For fire’s sake they burned her.

A scaffold was erected, in the manner of old. Joan was positioned upon the scaffold within a staged version of some bombed-out city, barren as a desert; she was not made privy to the location of her execution, only that it would happen at night.

High winds tricked dust into the air, making the stage appear to float on a cloud of dirt.

She looked up at the black and blue of the night sky. We looked down at her, without her consciousness of our gaze. Or perhaps with her full awareness: at one point, the cameras caught her looking up, and in doing so she seemed to acknowledge the ultimate power of our position and the utter futility of her own.

Then the drama began. To be clear, it took several rehearsals of the burning to achieve the desired result, the perfect shot. Even with a director of the highest pedigree.

Hands propelled her roughly toward the scaffold where the stake and faggots were waiting, and hoisted her upon it; it was built of plaster and was very high, so high that the executioner had some trouble in reaching her. Instead of a crown of thorns, a tall paper cap, like a mitre, was set upon her head, bearing the words heretic, apostate, eco-terrorist.

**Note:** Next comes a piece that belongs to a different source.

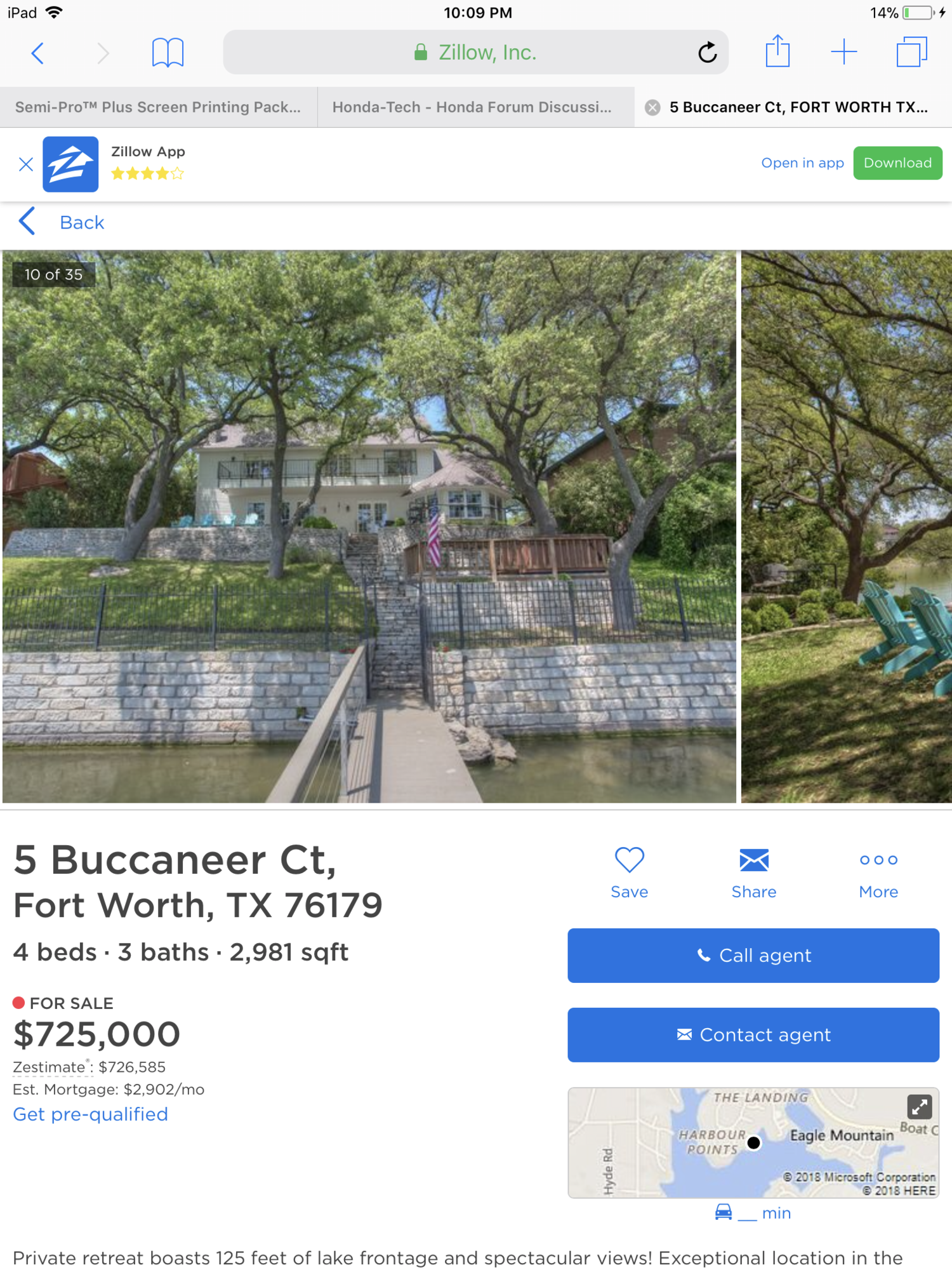Tap the next photo with turquoise chairs
Screen dimensions: 952x1270
[x=847, y=527]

She requested a tree branch. She said she only wanted to see it.

Instead, a visual facsimile was supplied. Joan flew into a rage.

“You mean to execute me and you cannot supply a single branch from a tree? What are you, sadists? Neanderthals? I know you must have one. You must have saved something from your destruction—a trophy, a prize, like a serial killer would. You must have an entire museum devoted to your every act of devastation.”